▸ What you have to do
Write out all of the data exactly as it appears.

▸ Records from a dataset
....................
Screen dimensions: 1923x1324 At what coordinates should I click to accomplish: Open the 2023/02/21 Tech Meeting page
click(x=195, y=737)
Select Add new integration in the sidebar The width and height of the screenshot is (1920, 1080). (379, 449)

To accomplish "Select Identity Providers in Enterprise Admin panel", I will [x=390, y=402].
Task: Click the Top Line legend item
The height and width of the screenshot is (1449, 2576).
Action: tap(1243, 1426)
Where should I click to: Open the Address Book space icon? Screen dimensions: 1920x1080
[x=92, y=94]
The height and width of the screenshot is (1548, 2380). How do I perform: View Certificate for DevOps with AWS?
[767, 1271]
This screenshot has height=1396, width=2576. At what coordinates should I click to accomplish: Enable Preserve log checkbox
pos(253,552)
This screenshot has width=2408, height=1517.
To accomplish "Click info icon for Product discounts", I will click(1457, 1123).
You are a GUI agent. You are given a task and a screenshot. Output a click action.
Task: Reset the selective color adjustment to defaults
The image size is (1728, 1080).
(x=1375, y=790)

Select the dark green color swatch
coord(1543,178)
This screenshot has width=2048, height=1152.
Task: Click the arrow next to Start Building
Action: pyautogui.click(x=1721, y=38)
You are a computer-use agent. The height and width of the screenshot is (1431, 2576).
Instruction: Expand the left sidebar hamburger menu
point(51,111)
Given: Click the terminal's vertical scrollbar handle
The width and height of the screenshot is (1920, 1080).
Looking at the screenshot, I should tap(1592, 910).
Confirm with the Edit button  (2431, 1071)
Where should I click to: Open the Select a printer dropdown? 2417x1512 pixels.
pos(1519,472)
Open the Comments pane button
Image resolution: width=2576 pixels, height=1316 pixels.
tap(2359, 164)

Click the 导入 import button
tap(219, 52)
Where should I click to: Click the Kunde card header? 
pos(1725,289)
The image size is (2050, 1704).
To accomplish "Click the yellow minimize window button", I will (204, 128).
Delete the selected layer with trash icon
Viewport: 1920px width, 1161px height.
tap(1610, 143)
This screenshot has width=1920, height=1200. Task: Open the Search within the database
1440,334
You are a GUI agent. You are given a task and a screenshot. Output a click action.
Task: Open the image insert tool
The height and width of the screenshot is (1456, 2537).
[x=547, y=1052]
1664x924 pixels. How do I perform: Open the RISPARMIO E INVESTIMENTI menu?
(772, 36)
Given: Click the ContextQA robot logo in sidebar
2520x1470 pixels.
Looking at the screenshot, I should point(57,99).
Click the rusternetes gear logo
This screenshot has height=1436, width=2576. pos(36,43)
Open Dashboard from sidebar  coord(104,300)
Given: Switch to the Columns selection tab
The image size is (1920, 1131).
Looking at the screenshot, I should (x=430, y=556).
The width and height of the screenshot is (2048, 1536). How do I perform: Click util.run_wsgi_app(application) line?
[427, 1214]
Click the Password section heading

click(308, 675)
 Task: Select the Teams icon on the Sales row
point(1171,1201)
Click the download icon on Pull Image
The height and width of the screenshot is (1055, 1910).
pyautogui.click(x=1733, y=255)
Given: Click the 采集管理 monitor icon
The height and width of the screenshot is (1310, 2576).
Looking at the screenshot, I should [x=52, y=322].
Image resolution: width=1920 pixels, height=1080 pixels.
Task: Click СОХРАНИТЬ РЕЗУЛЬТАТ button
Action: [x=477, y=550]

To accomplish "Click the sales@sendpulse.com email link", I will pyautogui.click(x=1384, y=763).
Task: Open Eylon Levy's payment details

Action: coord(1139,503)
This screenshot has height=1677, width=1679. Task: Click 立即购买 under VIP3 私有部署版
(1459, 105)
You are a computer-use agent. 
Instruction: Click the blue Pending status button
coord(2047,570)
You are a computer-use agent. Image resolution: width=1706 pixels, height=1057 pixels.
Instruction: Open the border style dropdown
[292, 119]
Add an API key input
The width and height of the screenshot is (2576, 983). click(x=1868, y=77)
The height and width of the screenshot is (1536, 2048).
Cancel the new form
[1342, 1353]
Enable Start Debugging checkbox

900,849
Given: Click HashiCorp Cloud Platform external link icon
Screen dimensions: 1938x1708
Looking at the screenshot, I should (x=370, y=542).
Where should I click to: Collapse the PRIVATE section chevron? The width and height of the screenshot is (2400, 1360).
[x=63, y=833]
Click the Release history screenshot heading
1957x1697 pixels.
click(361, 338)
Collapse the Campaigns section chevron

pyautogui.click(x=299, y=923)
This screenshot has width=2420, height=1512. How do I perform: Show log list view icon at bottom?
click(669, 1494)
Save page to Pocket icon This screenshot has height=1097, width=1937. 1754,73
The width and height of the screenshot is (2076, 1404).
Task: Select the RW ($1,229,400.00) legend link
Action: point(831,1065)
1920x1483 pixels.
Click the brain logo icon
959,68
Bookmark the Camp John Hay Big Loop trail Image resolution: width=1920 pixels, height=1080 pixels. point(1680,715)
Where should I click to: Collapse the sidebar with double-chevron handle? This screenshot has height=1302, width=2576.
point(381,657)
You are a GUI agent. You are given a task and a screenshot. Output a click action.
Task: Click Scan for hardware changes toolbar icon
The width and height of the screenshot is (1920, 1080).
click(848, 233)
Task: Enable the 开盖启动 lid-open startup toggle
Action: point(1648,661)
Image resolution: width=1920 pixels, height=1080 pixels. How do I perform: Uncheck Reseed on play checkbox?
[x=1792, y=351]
....................
▸ Result
Screen dimensions: 1923x1324 At what coordinates should I click to accomplish: Open the 2023/02/21 Tech Meeting page
click(x=195, y=737)
Select Add new integration in the sidebar The width and height of the screenshot is (1920, 1080). (379, 449)

To accomplish "Select Identity Providers in Enterprise Admin panel", I will [x=390, y=402].
Task: Click the Top Line legend item
The height and width of the screenshot is (1449, 2576).
Action: tap(1243, 1426)
Where should I click to: Open the Address Book space icon? Screen dimensions: 1920x1080
[x=92, y=94]
The height and width of the screenshot is (1548, 2380). How do I perform: View Certificate for DevOps with AWS?
[767, 1271]
This screenshot has height=1396, width=2576. At what coordinates should I click to accomplish: Enable Preserve log checkbox
pos(253,552)
This screenshot has width=2408, height=1517.
To accomplish "Click info icon for Product discounts", I will click(1457, 1123).
You are a GUI agent. You are given a task and a screenshot. Output a click action.
Task: Reset the selective color adjustment to defaults
The image size is (1728, 1080).
(x=1375, y=790)

Select the dark green color swatch
coord(1543,178)
This screenshot has width=2048, height=1152.
Task: Click the arrow next to Start Building
Action: pyautogui.click(x=1721, y=38)
You are a computer-use agent. The height and width of the screenshot is (1431, 2576).
Instruction: Expand the left sidebar hamburger menu
point(51,111)
Given: Click the terminal's vertical scrollbar handle
The width and height of the screenshot is (1920, 1080).
Looking at the screenshot, I should tap(1592, 910).
Confirm with the Edit button  (2431, 1071)
Where should I click to: Open the Select a printer dropdown? 2417x1512 pixels.
pos(1519,472)
Open the Comments pane button
Image resolution: width=2576 pixels, height=1316 pixels.
tap(2359, 164)

Click the 导入 import button
tap(219, 52)
Where should I click to: Click the Kunde card header? 
pos(1725,289)
The image size is (2050, 1704).
To accomplish "Click the yellow minimize window button", I will (204, 128).
Delete the selected layer with trash icon
Viewport: 1920px width, 1161px height.
tap(1610, 143)
This screenshot has width=1920, height=1200. Task: Open the Search within the database
1440,334
You are a GUI agent. You are given a task and a screenshot. Output a click action.
Task: Open the image insert tool
The height and width of the screenshot is (1456, 2537).
[x=547, y=1052]
1664x924 pixels. How do I perform: Open the RISPARMIO E INVESTIMENTI menu?
(772, 36)
Given: Click the ContextQA robot logo in sidebar
2520x1470 pixels.
Looking at the screenshot, I should point(57,99).
Click the rusternetes gear logo
This screenshot has height=1436, width=2576. pos(36,43)
Open Dashboard from sidebar  coord(104,300)
Given: Switch to the Columns selection tab
The image size is (1920, 1131).
Looking at the screenshot, I should (x=430, y=556).
The width and height of the screenshot is (2048, 1536). How do I perform: Click util.run_wsgi_app(application) line?
[427, 1214]
Click the Password section heading

click(308, 675)
 Task: Select the Teams icon on the Sales row
point(1171,1201)
Click the download icon on Pull Image
The height and width of the screenshot is (1055, 1910).
pyautogui.click(x=1733, y=255)
Given: Click the 采集管理 monitor icon
The height and width of the screenshot is (1310, 2576).
Looking at the screenshot, I should [x=52, y=322].
Image resolution: width=1920 pixels, height=1080 pixels.
Task: Click СОХРАНИТЬ РЕЗУЛЬТАТ button
Action: [x=477, y=550]

To accomplish "Click the sales@sendpulse.com email link", I will pyautogui.click(x=1384, y=763).
Task: Open Eylon Levy's payment details

Action: coord(1139,503)
This screenshot has height=1677, width=1679. Task: Click 立即购买 under VIP3 私有部署版
(1459, 105)
You are a computer-use agent. 
Instruction: Click the blue Pending status button
coord(2047,570)
You are a computer-use agent. Image resolution: width=1706 pixels, height=1057 pixels.
Instruction: Open the border style dropdown
[292, 119]
Add an API key input
The width and height of the screenshot is (2576, 983). click(x=1868, y=77)
The height and width of the screenshot is (1536, 2048).
Cancel the new form
[1342, 1353]
Enable Start Debugging checkbox

900,849
Given: Click HashiCorp Cloud Platform external link icon
Screen dimensions: 1938x1708
Looking at the screenshot, I should (x=370, y=542).
Where should I click to: Collapse the PRIVATE section chevron? The width and height of the screenshot is (2400, 1360).
[x=63, y=833]
Click the Release history screenshot heading
1957x1697 pixels.
click(361, 338)
Collapse the Campaigns section chevron

pyautogui.click(x=299, y=923)
This screenshot has width=2420, height=1512. How do I perform: Show log list view icon at bottom?
click(669, 1494)
Save page to Pocket icon This screenshot has height=1097, width=1937. 1754,73
The width and height of the screenshot is (2076, 1404).
Task: Select the RW ($1,229,400.00) legend link
Action: point(831,1065)
1920x1483 pixels.
Click the brain logo icon
959,68
Bookmark the Camp John Hay Big Loop trail Image resolution: width=1920 pixels, height=1080 pixels. point(1680,715)
Where should I click to: Collapse the sidebar with double-chevron handle? This screenshot has height=1302, width=2576.
point(381,657)
You are a GUI agent. You are given a task and a screenshot. Output a click action.
Task: Click Scan for hardware changes toolbar icon
The width and height of the screenshot is (1920, 1080).
click(848, 233)
Task: Enable the 开盖启动 lid-open startup toggle
Action: point(1648,661)
Image resolution: width=1920 pixels, height=1080 pixels. How do I perform: Uncheck Reseed on play checkbox?
[x=1792, y=351]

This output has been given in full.